### The data

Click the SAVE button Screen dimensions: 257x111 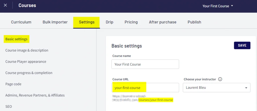[242, 45]
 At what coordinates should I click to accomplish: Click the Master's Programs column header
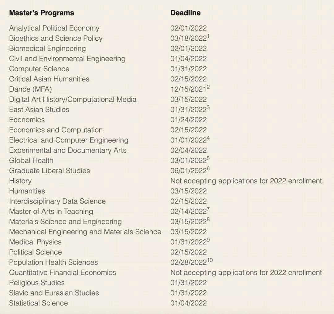(x=41, y=13)
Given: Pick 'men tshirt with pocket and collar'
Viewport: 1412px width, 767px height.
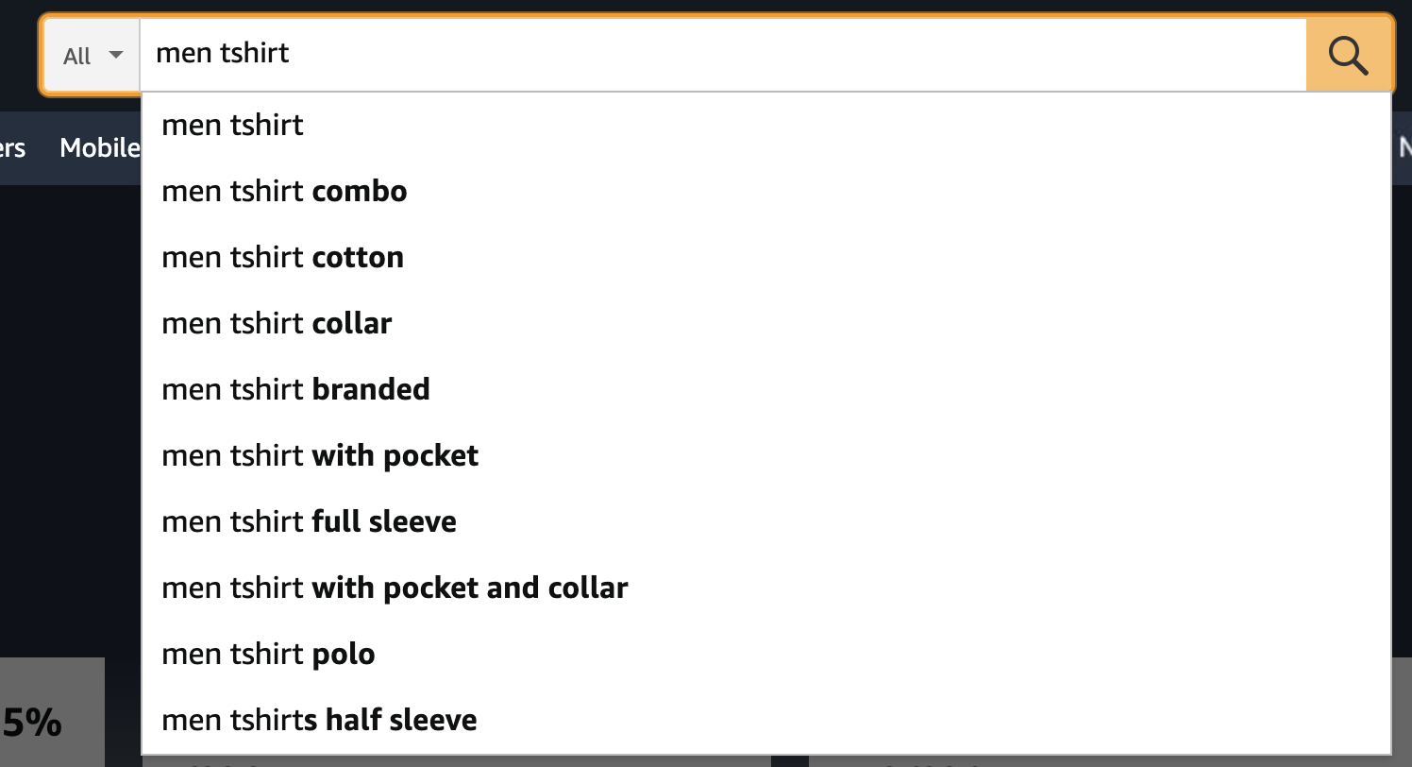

### What is being asked
Your task is to retype exactly, and only, the lines from the one that holds "At what coordinates" through the end of the listing, both end lines included, without any pictures.

### Output of the exercise
 At what coordinates should I click to accomplish: Click the Master's Programs column header
(x=41, y=13)
Given: Pick 'men tshirt with pocket and collar'
Viewport: 1412px width, 767px height.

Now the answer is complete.